3. No more pre-show videos to “set the mood.” That goes for: David Dixon, Nada Shepherd, Jason Meyers, all of you. It’s indulgent and tiresome. I didn’t need to see Jessica Biffi (pictured at right) spray-painting a bunch of shingles to make her opening look in Friday afternoon’s show. I knew, when that dress came out, speckled in a handful of toneless neons, that it had been spraypainted. Edgy.

4. No shows in which spraypainting is considered an acceptable way to introduce your colour palette. We are not in my suburban high school, are we?

5. For that matter, a strictly enforced cap on number of Project Runway Canada also-rans permitted to show. Like maybe: one.

And in regards to the last, you know who’d be The One? Lucian Matis. PRC’s first-season silver medalist may have lost out to Evan Biddell, but he won the first-ever FDCC Designer Development Fund — a cash prize, plus waived LGFW runway fee next season. (The catch?

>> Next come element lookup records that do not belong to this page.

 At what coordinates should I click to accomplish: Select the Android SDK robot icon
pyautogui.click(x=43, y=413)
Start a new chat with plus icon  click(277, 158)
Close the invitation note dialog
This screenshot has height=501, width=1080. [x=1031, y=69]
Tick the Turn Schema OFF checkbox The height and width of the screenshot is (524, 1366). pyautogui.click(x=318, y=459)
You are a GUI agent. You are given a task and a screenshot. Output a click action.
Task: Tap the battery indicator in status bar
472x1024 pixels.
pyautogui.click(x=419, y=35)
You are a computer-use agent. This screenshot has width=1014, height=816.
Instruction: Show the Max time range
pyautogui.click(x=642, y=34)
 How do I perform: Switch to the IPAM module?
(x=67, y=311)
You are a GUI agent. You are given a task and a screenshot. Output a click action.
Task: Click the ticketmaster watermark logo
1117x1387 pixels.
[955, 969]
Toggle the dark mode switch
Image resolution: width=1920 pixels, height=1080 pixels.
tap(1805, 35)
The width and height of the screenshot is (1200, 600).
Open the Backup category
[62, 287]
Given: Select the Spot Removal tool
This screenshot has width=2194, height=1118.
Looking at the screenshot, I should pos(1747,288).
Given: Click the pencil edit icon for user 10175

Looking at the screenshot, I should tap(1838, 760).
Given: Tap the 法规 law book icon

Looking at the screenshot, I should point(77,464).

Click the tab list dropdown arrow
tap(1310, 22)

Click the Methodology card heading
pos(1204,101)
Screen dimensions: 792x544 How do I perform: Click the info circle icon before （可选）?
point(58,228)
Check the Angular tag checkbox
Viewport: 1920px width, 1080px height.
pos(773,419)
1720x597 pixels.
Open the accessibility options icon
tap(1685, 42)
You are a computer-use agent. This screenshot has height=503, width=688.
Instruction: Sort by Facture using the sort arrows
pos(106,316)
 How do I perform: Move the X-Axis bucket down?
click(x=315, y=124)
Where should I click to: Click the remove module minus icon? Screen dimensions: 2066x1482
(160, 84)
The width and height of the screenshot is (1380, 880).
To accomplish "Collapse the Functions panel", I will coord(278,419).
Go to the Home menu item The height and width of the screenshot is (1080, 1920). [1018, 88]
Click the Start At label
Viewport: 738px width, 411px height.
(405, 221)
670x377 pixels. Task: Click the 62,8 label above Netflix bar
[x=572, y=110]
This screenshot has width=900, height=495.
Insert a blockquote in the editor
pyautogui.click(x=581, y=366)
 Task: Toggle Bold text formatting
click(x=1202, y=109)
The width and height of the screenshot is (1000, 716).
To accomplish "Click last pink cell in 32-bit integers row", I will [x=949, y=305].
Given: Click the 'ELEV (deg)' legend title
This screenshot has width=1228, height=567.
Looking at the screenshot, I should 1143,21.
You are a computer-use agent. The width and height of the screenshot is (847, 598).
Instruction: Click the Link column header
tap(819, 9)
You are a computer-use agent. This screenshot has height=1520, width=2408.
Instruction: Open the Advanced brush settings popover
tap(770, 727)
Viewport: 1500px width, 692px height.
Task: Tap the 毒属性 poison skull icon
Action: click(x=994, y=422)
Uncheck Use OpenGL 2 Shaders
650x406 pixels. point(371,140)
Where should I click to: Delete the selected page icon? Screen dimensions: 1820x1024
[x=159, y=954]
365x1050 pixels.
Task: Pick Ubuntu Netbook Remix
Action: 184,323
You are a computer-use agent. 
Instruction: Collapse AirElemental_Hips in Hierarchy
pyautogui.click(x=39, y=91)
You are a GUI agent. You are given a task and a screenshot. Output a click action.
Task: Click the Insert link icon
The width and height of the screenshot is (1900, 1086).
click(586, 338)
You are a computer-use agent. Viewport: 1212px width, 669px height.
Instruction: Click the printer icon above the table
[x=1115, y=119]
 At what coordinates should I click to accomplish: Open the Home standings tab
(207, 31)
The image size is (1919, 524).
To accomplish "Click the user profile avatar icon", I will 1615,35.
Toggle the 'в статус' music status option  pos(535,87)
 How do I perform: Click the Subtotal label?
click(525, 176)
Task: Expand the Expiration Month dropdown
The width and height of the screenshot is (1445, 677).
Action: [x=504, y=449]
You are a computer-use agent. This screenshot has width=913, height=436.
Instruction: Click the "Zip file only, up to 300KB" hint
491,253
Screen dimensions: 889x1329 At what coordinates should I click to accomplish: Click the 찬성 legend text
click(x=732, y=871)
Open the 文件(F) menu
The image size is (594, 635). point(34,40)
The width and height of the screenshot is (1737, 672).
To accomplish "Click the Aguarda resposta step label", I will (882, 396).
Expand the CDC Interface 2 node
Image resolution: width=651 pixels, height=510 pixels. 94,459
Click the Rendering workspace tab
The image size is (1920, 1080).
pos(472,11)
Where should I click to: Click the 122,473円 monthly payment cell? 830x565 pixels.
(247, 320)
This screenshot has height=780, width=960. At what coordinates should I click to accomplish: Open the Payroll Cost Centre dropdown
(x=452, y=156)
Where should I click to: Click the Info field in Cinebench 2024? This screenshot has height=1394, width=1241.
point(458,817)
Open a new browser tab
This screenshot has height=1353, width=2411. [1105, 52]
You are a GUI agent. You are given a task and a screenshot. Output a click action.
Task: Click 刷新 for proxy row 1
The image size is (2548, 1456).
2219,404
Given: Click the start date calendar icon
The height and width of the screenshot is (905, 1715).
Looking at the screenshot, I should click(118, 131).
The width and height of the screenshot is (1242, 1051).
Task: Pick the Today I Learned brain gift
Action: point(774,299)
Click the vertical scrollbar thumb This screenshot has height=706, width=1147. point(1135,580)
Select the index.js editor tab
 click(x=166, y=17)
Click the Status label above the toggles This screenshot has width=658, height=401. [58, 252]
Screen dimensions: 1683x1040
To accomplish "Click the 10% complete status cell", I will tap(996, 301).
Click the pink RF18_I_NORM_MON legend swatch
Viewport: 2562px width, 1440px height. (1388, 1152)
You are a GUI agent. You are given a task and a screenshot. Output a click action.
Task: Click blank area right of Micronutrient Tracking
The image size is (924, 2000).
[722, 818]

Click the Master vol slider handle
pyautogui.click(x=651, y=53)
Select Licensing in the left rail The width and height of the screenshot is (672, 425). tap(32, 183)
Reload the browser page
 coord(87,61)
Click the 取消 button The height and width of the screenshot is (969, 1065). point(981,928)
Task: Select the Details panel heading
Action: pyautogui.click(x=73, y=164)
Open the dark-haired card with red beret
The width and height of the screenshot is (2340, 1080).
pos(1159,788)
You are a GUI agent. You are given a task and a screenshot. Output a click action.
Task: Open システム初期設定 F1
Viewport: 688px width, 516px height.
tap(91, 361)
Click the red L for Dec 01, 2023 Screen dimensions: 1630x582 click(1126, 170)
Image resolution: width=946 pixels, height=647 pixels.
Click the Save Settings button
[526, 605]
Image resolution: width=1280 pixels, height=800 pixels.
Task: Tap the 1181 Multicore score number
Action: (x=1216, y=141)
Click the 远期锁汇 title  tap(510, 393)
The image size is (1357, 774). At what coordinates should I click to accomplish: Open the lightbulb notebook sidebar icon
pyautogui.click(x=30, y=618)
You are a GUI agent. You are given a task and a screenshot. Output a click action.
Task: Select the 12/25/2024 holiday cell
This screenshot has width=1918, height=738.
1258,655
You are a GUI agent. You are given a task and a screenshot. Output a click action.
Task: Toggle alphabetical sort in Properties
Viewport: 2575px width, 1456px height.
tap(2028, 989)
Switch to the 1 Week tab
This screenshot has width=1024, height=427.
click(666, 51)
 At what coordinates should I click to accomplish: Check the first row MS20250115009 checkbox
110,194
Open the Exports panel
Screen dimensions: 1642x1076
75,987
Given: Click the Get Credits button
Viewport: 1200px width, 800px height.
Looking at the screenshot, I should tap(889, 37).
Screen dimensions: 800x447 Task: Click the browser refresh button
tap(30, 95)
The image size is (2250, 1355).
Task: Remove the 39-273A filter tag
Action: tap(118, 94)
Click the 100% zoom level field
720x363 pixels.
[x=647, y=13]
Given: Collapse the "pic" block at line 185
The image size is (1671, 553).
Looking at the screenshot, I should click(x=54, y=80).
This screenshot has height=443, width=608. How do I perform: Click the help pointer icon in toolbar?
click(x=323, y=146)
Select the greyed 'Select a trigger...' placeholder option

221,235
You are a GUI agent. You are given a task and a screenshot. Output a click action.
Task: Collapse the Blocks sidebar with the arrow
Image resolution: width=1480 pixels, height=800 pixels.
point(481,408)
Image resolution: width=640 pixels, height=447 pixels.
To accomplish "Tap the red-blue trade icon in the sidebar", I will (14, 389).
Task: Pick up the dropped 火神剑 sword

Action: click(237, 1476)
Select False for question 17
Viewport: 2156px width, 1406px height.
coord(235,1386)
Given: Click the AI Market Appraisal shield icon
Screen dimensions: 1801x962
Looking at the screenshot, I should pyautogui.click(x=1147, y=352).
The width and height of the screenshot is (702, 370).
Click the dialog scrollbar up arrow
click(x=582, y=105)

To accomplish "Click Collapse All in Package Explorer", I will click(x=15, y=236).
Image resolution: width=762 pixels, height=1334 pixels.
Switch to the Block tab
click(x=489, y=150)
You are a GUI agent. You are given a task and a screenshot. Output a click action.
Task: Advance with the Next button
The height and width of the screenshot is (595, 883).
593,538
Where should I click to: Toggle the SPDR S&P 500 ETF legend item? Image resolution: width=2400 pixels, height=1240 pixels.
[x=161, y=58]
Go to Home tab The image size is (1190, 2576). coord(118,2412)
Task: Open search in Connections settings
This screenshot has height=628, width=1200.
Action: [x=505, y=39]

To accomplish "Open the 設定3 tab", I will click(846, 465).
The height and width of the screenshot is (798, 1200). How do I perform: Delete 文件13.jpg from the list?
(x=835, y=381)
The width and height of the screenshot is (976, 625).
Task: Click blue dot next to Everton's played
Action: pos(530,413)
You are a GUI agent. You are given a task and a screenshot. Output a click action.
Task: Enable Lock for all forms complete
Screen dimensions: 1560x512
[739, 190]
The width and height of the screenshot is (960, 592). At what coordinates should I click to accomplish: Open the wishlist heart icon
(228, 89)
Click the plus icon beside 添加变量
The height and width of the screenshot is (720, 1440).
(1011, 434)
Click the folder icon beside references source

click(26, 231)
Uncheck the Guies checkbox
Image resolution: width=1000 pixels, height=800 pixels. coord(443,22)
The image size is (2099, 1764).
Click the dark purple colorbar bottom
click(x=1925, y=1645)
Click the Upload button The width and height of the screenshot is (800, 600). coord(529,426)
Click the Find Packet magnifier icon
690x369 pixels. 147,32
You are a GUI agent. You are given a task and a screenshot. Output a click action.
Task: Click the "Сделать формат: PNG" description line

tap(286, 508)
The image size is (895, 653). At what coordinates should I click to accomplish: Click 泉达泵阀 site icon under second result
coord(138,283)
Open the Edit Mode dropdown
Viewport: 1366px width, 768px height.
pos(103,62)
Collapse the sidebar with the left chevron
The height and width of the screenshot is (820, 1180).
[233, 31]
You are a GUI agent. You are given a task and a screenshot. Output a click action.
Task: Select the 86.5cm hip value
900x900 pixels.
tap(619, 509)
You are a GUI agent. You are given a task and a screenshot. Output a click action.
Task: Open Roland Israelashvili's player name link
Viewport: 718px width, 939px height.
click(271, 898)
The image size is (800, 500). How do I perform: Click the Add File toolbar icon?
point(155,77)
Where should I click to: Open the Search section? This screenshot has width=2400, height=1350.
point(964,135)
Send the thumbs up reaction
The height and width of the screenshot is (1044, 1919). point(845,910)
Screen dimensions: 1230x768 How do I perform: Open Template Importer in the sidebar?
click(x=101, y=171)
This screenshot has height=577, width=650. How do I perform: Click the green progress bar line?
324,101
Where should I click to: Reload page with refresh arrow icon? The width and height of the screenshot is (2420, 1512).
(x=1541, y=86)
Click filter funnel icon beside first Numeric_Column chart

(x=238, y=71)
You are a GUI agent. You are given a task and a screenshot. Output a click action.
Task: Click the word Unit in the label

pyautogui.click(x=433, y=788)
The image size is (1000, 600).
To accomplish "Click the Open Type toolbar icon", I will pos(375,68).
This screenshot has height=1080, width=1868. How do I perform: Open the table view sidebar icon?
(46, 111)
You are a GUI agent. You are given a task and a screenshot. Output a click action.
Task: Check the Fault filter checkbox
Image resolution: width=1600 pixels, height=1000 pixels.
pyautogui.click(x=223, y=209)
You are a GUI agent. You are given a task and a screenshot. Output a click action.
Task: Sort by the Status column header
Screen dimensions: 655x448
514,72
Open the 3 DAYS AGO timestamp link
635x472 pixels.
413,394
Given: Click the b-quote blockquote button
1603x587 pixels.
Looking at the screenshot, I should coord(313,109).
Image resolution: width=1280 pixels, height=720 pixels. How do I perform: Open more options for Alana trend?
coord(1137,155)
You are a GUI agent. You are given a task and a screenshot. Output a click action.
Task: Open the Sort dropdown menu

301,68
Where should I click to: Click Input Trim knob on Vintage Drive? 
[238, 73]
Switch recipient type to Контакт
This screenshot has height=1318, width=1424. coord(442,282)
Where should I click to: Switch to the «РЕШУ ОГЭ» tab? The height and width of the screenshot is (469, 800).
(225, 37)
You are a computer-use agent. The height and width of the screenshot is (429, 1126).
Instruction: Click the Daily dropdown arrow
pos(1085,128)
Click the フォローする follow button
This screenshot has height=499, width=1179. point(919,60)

In a stringent test of endurance, he’ll weather a “mentorship” with FDCC prez Robin Kay.)

And then, he set out to prove he’d earned it. Matis, a seemingly incurable maximalist, had promised to turn the tent into a big-top. A disco ball glittered. Screeching circus music blared. A dress came out: printed in clown-face, overlaid in chiffon. The model wore bejewelled, cage-like headgear. I braced for an insane clown posse.

But then — tada! The magic of restraint. Those clowns turned out to be sad ones, and beautiful ones. Sick ones, perhaps? Their pasty faces matched the smudged pastel palette. And they were walking, wounded, in hobbling heels all bound with twists of chiffon — tea-stained, dusty rose, or polluted aqua chiffon, to match the draping above. Everything muted, everything soft. There were studs, as there are studs all over now, but these were different—a mix of metals and tiny shapes, smattered in constellations. (How nice: a trend reinterpreted, not aped.) The grey ribbons — or no, not ribbons, but utility-heft straps — were harnessed on gowns. Or breast-plated, or belted, with chains. These were dresses for dirty nymphs — a tribe, perhaps, led by Chiron, the centaur god and wounded healer. I pinched myself. It wasn’t myth or magic, but a real, live, amazing show. Not good for Toronto. Just good.

The final day was far from over, but I had to leave after that. It was too pretty and surprising to ruin. (Next up: Pat McDonagh designs dresses inspired by... ice cream? A bulimic's dream.) I was collecting the week’s best moments — the styling at Pink Tartan, the debut of Rita Liefhebber, one lovely jersey gown at Evan Biddell — into my own personal Fashion Day. And I wanted it to end on that rare, soaring note.